共同担保とは?共同担保目録について

共同担保とは?共同担保目録について

多額のローンやキャッシングを利用する場合、担保を求められることがあります。ローンの額によっては、不動産担保が必須となるケースも少なくありません。一口に担保といってもその種類はさまざま。比較的認知されている担保とは異なる「共同担保」もそのひとつです。そこで今回は、共同担保の基礎知識に加え、その担保を示す共同担保目録についてもご紹介しましょう。

 

共同担保って何?普通の担保との違いは?

一般的に知られる担保はひとつの債権に対し、ひとつの不動産を担保といて提示することになります。対する共同担保は、ひとつの債権に対して「複数の不動産」を担保するものにあたります。

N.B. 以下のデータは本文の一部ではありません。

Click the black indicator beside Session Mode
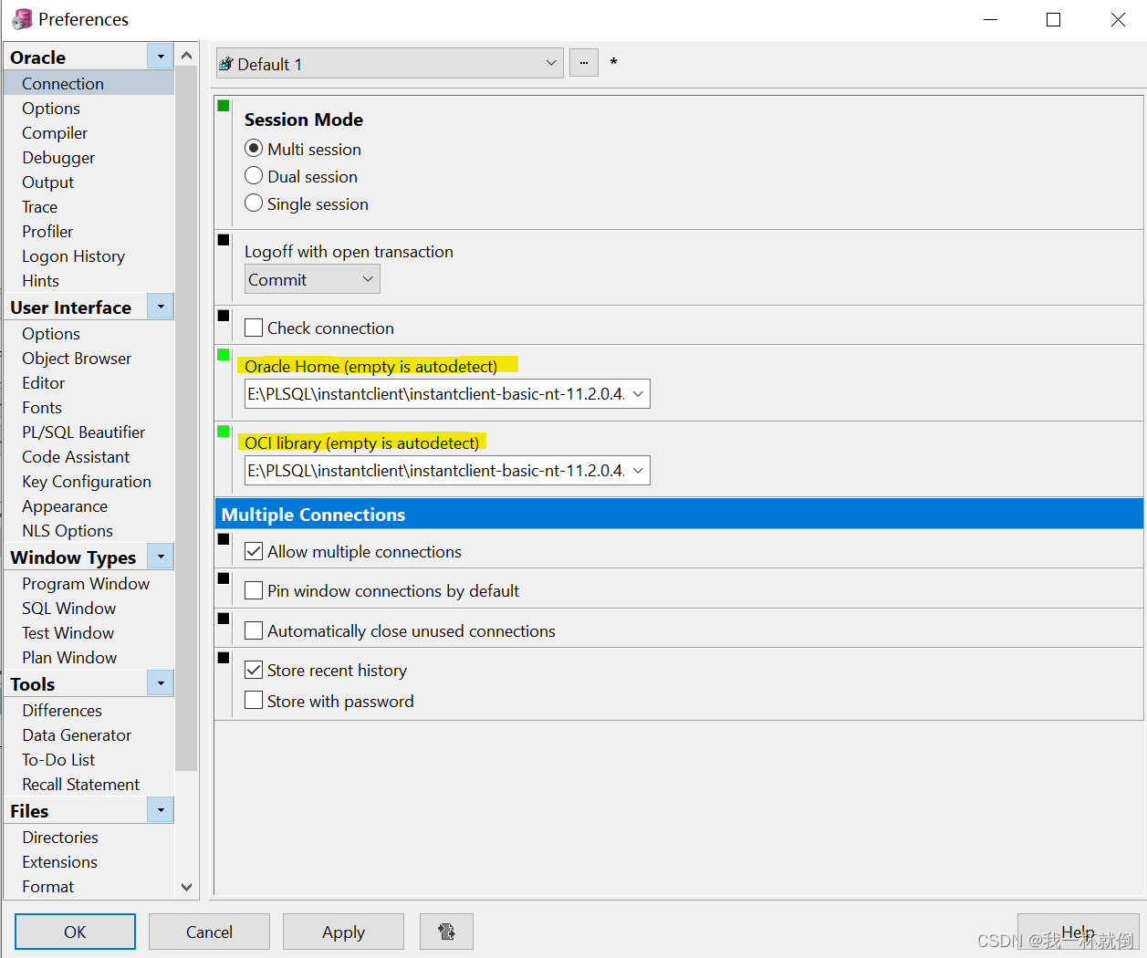(223, 106)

そもそも、ローン契約やキャッシング契約は、契約内容に基づいて債務者(借り手)が債権者(貸し手)に返済していきます。もちろん、滞りなく返済を続けられるならば何も問題はありませんが、債権者は常に「債務者が返済を続けられなくなるリスク」を抱えているのです。何らかの理由で返済ができなくなり、結果として債権者側が損をするケースも少なくありません。

担保はそのリスクに対する備えとなります。不動産などの債権(借りているお金)同等の価値をもつ財産を提示します。もし、債務者が返済できなくなってしまった場合、この担保を差し押さえて損失補填します。

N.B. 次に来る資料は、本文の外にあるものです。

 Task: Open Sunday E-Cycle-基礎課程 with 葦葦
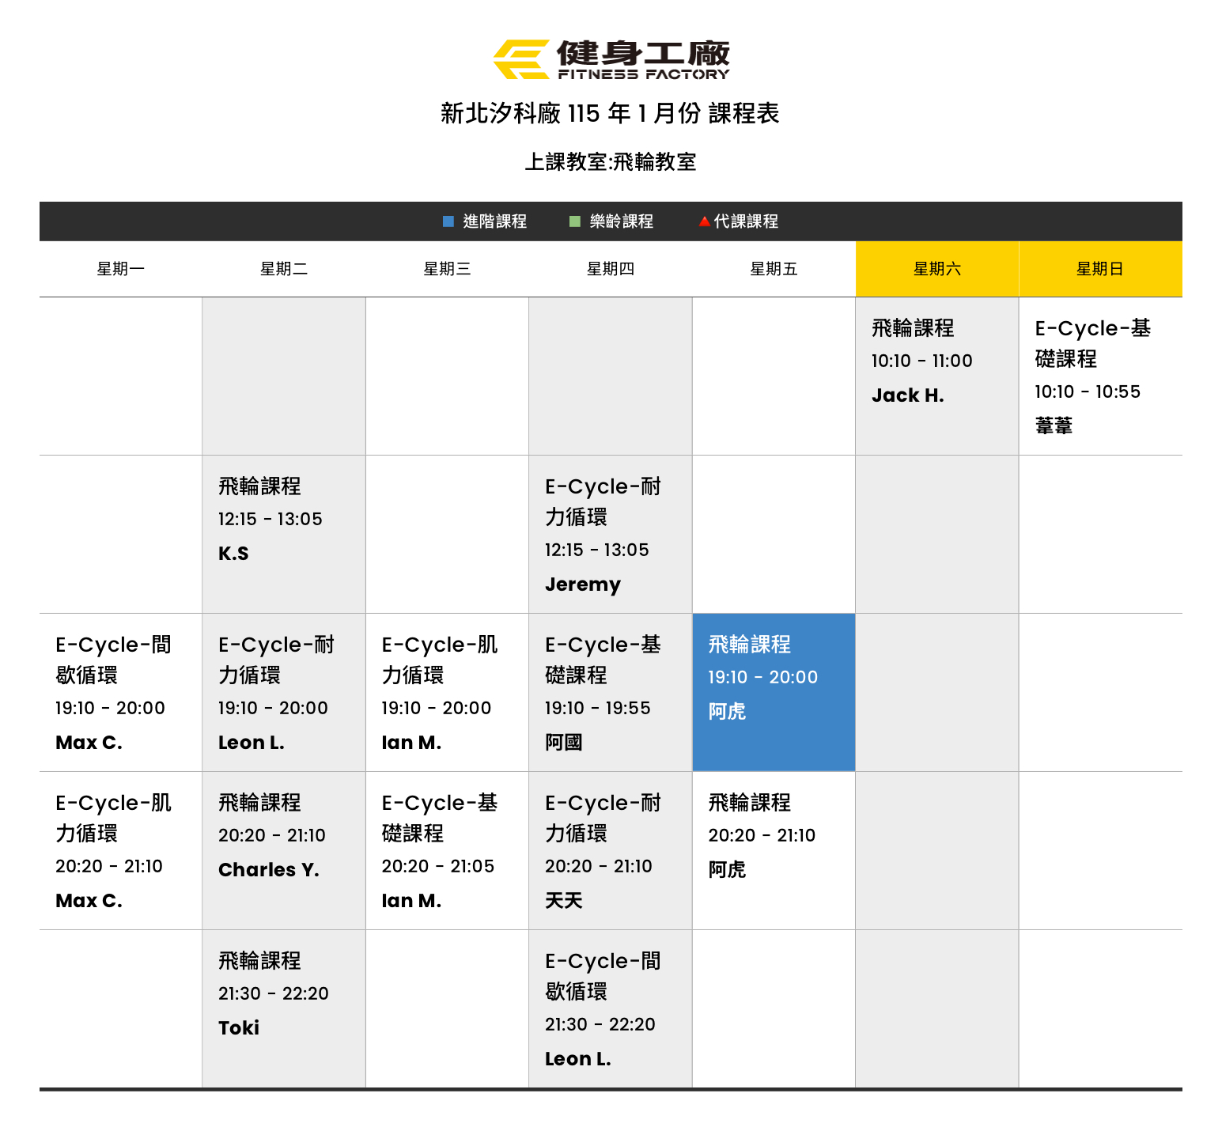[1099, 376]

借入額が大きい場合、その額に見合った価値の担保が必要です。仮に1000万円の担保が必要であるにも関わらず、保有している不動産が800万円の価値しかない場合、契約は成立しません。そこで、別の不動産に200万の価値があれば、共同担保にすることで借入が認められるのです。

債権者側からしても共同担保にはリスク分散などのメリットがあります。不動産担保は価格変動が激しく、長期のローン契約になると価値を維持できないケースがあるのです。また、債権の支払い中に災害などに遭って消失すれば差押えもできません。共同担保によるリスク分散が有効となるわけです。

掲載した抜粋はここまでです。